The transformation of cultural landscapes into a commodity destined exclusively to produce merchandise in a process of de-historization that causes an emptying of the meanings linked to local identities and connections, allows us to evoke the image of the Mediterranean within a transnational political economy of feelings [
34,
71] that paradoxically facilitates a new connection, in the global market, of landscapes and foods: We consume de-historized and de-territorialized Mediterranean landscapes in a diet that, based on products, lacks a temporal and territorial reference.
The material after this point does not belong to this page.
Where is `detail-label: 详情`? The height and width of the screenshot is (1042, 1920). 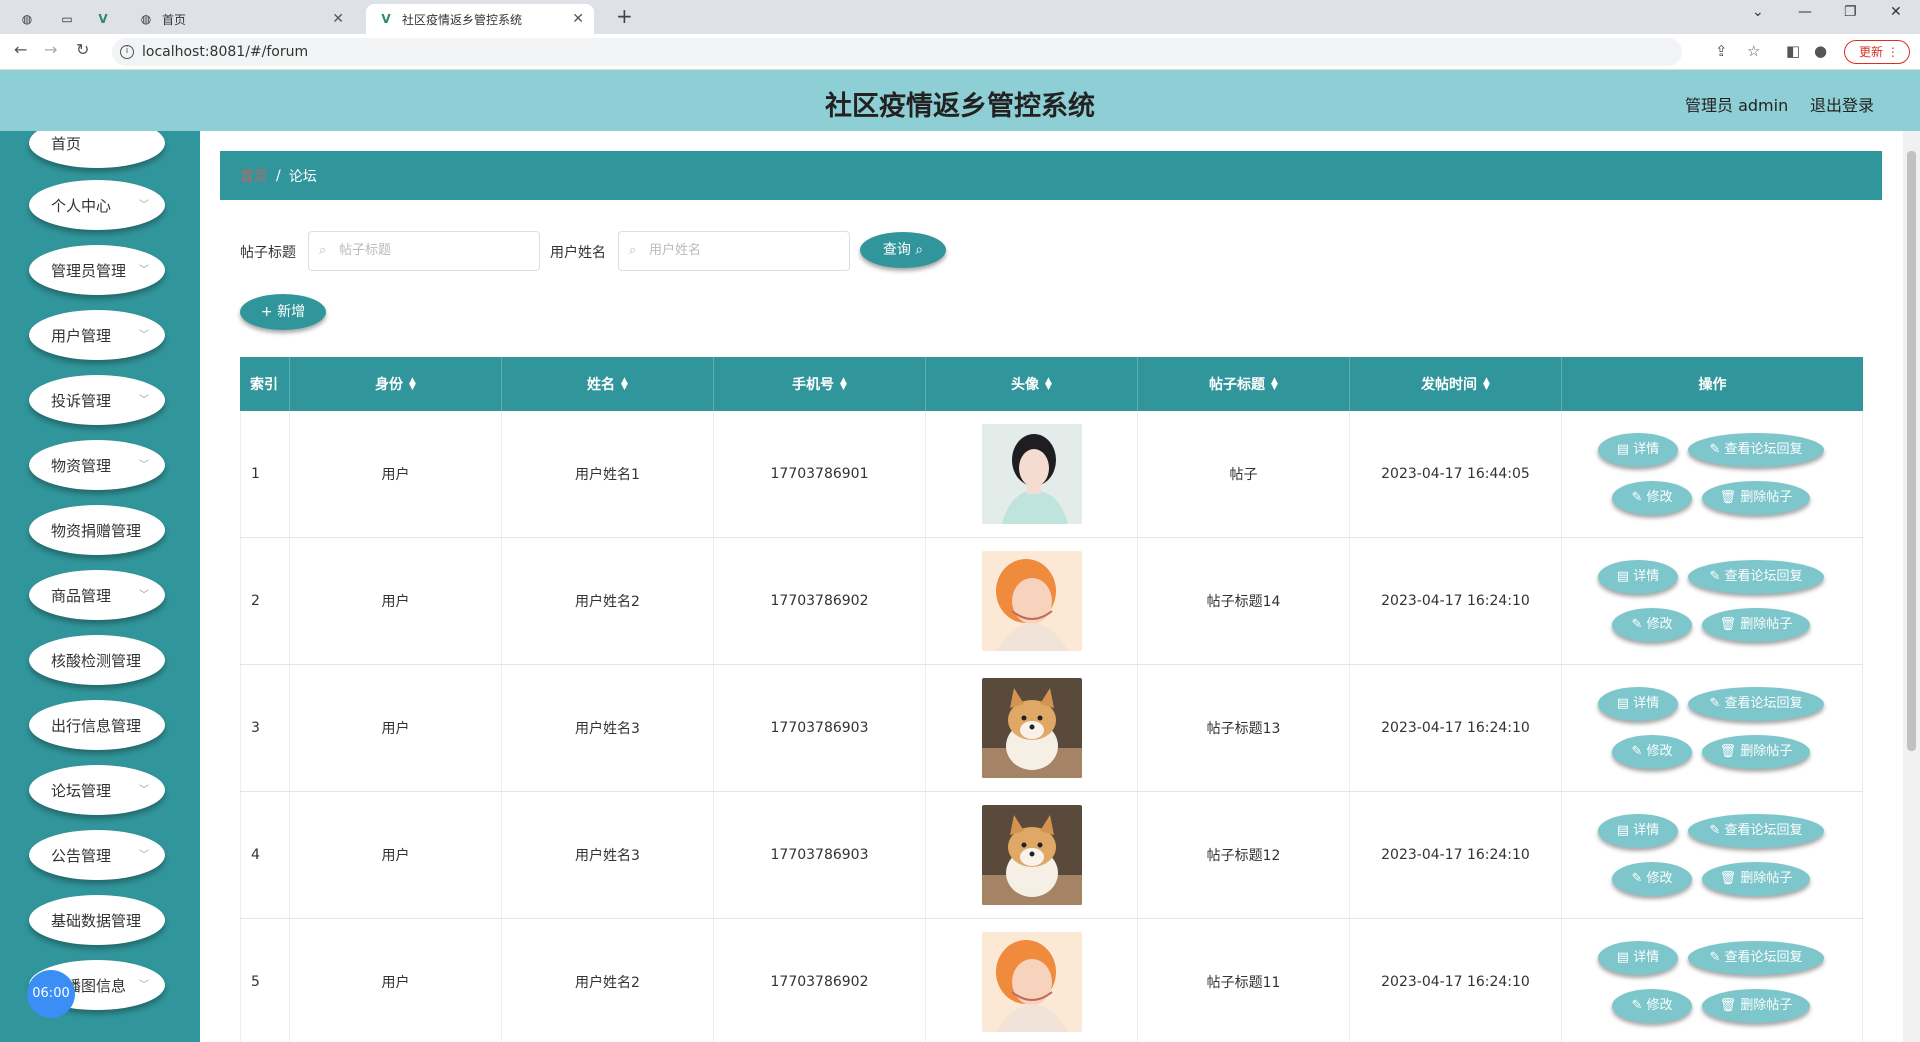 detail-label: 详情 is located at coordinates (1646, 958).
Naomi Klein, in her renowned work
No Logo, suggested that “we were so busy analyzing the pictures being projected on the wall to notice that the wall itself had been sold” [
72] (p. 161). The same seems to have happened to the Mediterranean, a name that, more than standing in the place of geography, is an evocation, an image that serves multiple goals and accommodates itself neatly to an economy that turns the market of the intangible into one of the main instruments of accumulation of capital. It could be said that, in many ways, the term “Mediterranean”, both in relation to food and landscapes, customs, etc., has come to be a heritage brand that allows for the possibility of a certain success in market terms and that, simultaneously, comes into the contention over different brands of the intangible contained within itself. That said, the segmentation and disconnection between these elements, following commercial market logics, prevent us from observing how their development has noticeably different effects on each of them. Thus, the promotion of particular “Mediterranean products” generates very negative effects on the socio-ecosystems where they originate—something that, in turn, becomes cause for social inequality and the overexploitation of natural resources. Due to this, part of the Mediterranean Diet is sustained on a social and environmental unsustainability that will not be able to be maintained in the long-term.
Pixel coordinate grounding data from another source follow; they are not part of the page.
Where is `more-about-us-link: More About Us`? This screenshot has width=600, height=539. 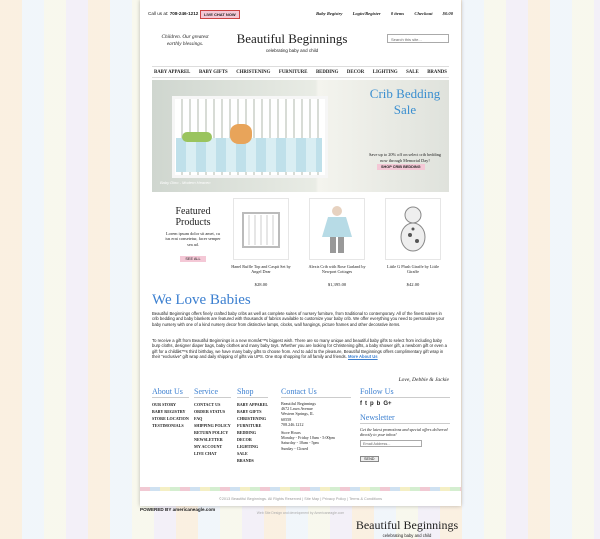
more-about-us-link: More About Us is located at coordinates (363, 356).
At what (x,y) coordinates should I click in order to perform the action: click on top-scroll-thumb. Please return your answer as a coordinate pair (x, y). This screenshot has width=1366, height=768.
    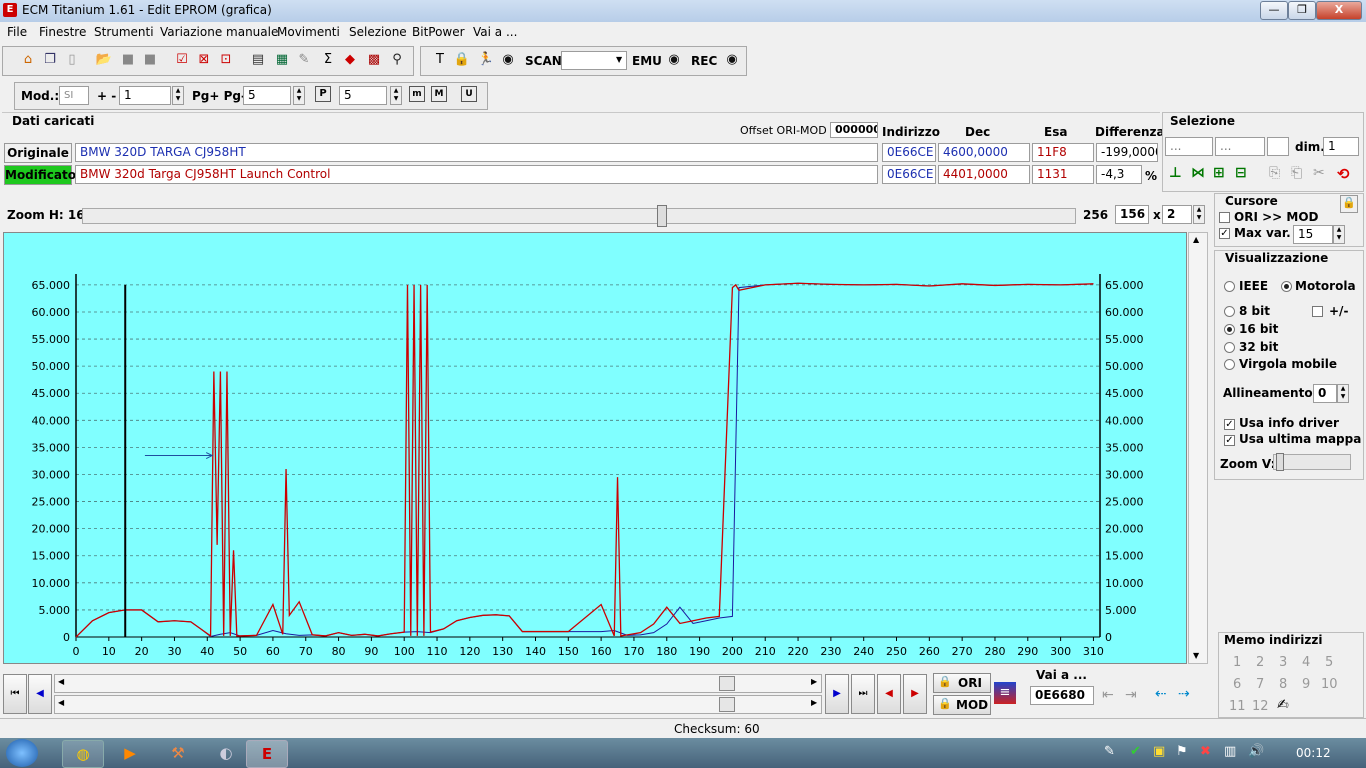
    Looking at the image, I should click on (727, 684).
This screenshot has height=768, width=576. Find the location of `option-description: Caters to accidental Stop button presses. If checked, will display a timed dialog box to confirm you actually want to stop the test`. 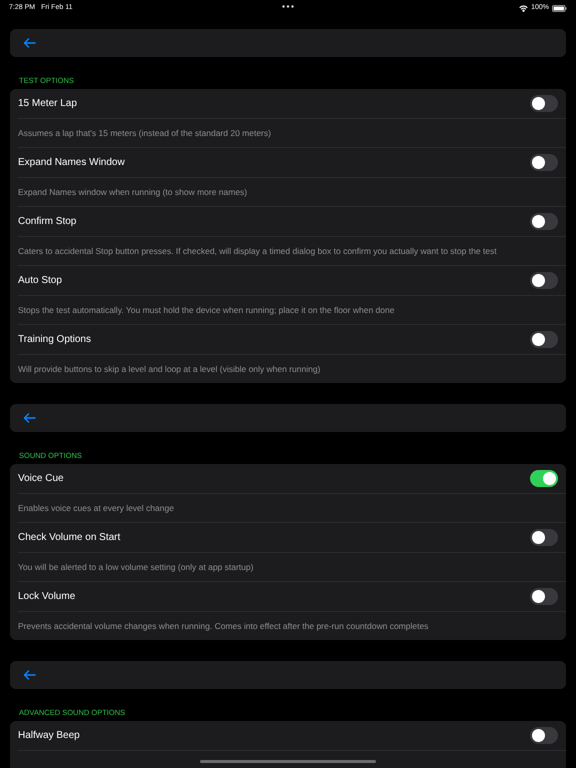

option-description: Caters to accidental Stop button presses. If checked, will display a timed dialog box to confirm you actually want to stop the test is located at coordinates (258, 251).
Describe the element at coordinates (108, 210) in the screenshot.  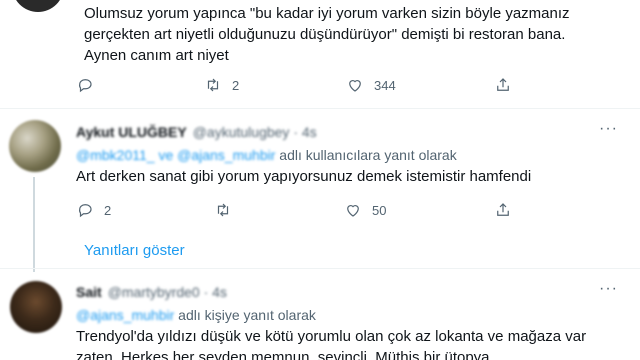
I see `reply-count: 2` at that location.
In accordance with this market logic, food, landscapes, customs, etc., have been selected as referents of heritage in a process that, equally, disregards everything that does not fit within these parameters and that makes it difficult to consume the image they evoke. Mediterranean landscapes and diet meet in the global space of the tourist who, while consuming both of them at the same time, buys, above all, their image.
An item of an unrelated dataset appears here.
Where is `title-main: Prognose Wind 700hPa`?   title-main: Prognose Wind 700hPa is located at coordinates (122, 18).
In any case, this de-territorialized and de-historized image is continuously reformulated due to tensions between local and global dynamics. On the one hand, Mediterranean gastronomy, on which the diet is based, renovates itself constantly though the transformations (recreations, innovations, and substitutions) that take place within local and regional cuisines. On the other hand, landscapes must continuously adjust to settled processes of socialization and to multi-levelled normative that incorporate local and regional demands linked to the processes that reconfigure them.